Brian takes an aloof approach to his illness; he wants to live each day until the last. Rather than skirt the issues, he confronts them with a dark humor. His young gay lover Mark is with him at the camp.[5] Beverly, Brian's "trashy but devoted ex-wife," arrives.[6]
The third family is Felicity and her daughter Agnes. Felicity is "an old woman who drifts between senility and combative lucidness." Her daughter Agnes is "a mousy, browbeaten spinster who tries to keep her mother happy with fictional letters from a daughter who in fact is long dead."[5]

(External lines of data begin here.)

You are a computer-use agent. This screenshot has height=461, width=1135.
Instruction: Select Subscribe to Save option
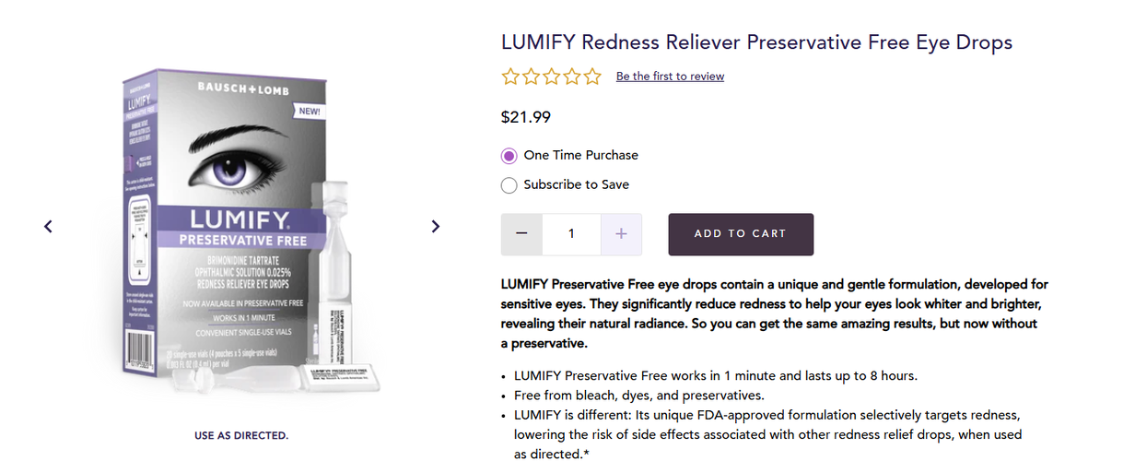click(509, 185)
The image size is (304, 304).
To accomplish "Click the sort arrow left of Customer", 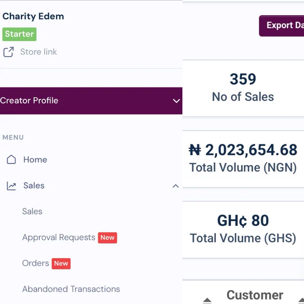I will [x=207, y=300].
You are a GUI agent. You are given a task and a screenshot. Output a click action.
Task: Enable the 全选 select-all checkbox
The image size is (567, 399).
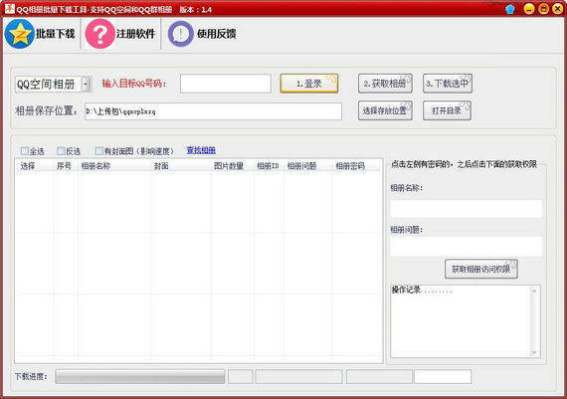pos(25,151)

It is a normal day for each of these characters; getting to learn their individuality is the heart of the play. The act flows between the serious and the humorous. The first act reveals that each of the three characters is radically different. They are connected by their futures, whether they are terminal or not. As the act ends, Joe and Maggie are beginning to talk, Agnes is struggling to connect to her mother, and Brian and Beverly are dancing.
Act Two
It is nearing evening. Joe is still coaxing Maggie to come into the cabin, Brian and Beverly are reminiscing, Mark is becoming frustrated by his lover's jollity, and Agnes is beginning to talk to the interviewer. As the act continues, cracks are shown in Brian’s brutal forthrightness about his illness and Mark's feelings about his impending death. Beverly provides some raw insight within her seemingly scattered exterior. Joe and Maggie continue to struggle to have a deeper conversation about their future. Agnes reveals a secret about her sister Claire. We learn that she died some years ago in an accident in Louisiana. Over the past two years, Agnes has been writing letters to her mother from her sister, and the interviewer presents her with some hard questions. More is learned about the characters' lives before they became ill, material that makes their current situation more poignant. By the end of the act, no moral conclusions have been drawn, no one has died, and no one is going to live forever. The audience thinks not about each person's impending death but what to do with this "moment" that each has to live.[2]
Productions
The Shadow Box premiered in a production of the Center Theatre Group at the Mark Taper Forum in Los Angeles in the 1975-1976 season, and it was directed by Gordon Davidson (artistic director of the Mark Taper Forum).[3][7]
The play opened on Broadway on March 31, 1977 at the Morosco Theatre[8] and closed on December 31, 1977, after 315 performances.[9][10]